Senior Data Engineer to $6000
We are looking for a Data Engineer to design, develop, and optimize our data infrastructure on Databricks. You will architect scalable pipelines using BigQuery, Google Cloud Storage, Apache Airflow, dbt, Dataflow, and Pub/Sub, ensuring high availability and performance across our ETL/ELT processes. You will leverage Great Expectations to enforce data quality standards. The role also involves building our Data Mart (Data Mach) environment and implementing CI/CD best practices. A successful candidate has extensive knowledge of cloud-native data solutions, strong proficiency with ETL/ELT frameworks (including dbt), and a passion for building robust, cost-effective pipelines.
Responsibilities:
- Data Architecture & Strategy - Define and implement the overall data architecture on GCP, including data warehousing in BigQuery/Databricks, data lake patterns in Google Cloud Storage, and Data Mart (Data Mach) solutions. Integrate Terraform for Infrastructure as Code to provision and manage cloud resources efficiently. Establish both batch and real-time data processing frameworks to ensure reliability, scalability, and cost efficiency.
- Pipeline Development & Orchestration - Design, build, and optimize ETL/ELT pipelines using Apache Airflow for workflow orchestration. Implement dbt (Data Build Tool) transformations to maintain version-controlled data models in BigQuery, ensuring consistency and reliability across the data pipeline. Use Google Dataflow (based on Apache Beam) and Pub/Sub for large-scale streaming/batch data processing and ingestion. Automate job scheduling and data transformations to deliver timely insights for analytics, machine learning, and reporting.

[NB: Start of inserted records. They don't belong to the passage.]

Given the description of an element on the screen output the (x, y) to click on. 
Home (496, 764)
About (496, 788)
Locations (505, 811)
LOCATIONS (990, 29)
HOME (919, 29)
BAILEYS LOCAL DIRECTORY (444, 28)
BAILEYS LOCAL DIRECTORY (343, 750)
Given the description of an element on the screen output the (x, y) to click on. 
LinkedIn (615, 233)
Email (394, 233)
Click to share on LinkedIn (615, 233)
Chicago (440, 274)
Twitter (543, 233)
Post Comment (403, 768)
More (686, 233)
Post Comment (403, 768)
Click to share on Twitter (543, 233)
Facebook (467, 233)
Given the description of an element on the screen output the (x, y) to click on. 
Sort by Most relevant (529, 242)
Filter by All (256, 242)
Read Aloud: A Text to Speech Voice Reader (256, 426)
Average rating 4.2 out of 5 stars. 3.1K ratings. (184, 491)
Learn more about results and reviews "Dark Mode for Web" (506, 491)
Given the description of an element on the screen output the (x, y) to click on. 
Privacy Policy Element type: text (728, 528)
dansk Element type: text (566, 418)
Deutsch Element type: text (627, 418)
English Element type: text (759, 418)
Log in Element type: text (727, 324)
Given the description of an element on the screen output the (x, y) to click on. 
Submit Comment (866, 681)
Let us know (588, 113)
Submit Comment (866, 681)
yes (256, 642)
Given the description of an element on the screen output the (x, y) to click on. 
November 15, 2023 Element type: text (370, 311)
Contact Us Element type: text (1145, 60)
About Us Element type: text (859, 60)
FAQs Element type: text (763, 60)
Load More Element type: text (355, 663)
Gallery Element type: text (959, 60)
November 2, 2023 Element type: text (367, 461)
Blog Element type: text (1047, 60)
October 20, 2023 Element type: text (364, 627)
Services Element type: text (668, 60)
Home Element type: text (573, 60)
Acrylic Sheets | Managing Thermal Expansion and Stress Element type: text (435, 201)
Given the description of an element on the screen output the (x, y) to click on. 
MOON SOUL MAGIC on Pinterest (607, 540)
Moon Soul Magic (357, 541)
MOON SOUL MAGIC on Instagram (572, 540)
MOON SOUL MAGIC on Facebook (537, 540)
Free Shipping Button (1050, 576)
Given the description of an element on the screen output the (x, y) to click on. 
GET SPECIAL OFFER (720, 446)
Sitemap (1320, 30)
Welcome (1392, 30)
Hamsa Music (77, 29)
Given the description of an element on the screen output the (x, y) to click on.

- Event-Driven & Microservices Architecture - Implement event-driven or asynchronous data workflows between microservices. Employ Docker and Kubernetes (K8s) for containerization and orchestration, enabling flexible and efficient microservices-based data workflows. Implement CI/CD pipelines for streamlined development, testing, and deployment of data engineering components.
- Data Quality, Governance & Security - Enforce data quality standards using Great Expectations or similar frameworks, defining and validating expectations for critical datasets. Define and uphold metadata management, data lineage, and auditing standards to ensure trustworthy datasets. Implement security best practices, including encryption at rest and in transit, Identity and Access Management (IAM), and compliance with GDPR or CCPA where applicable.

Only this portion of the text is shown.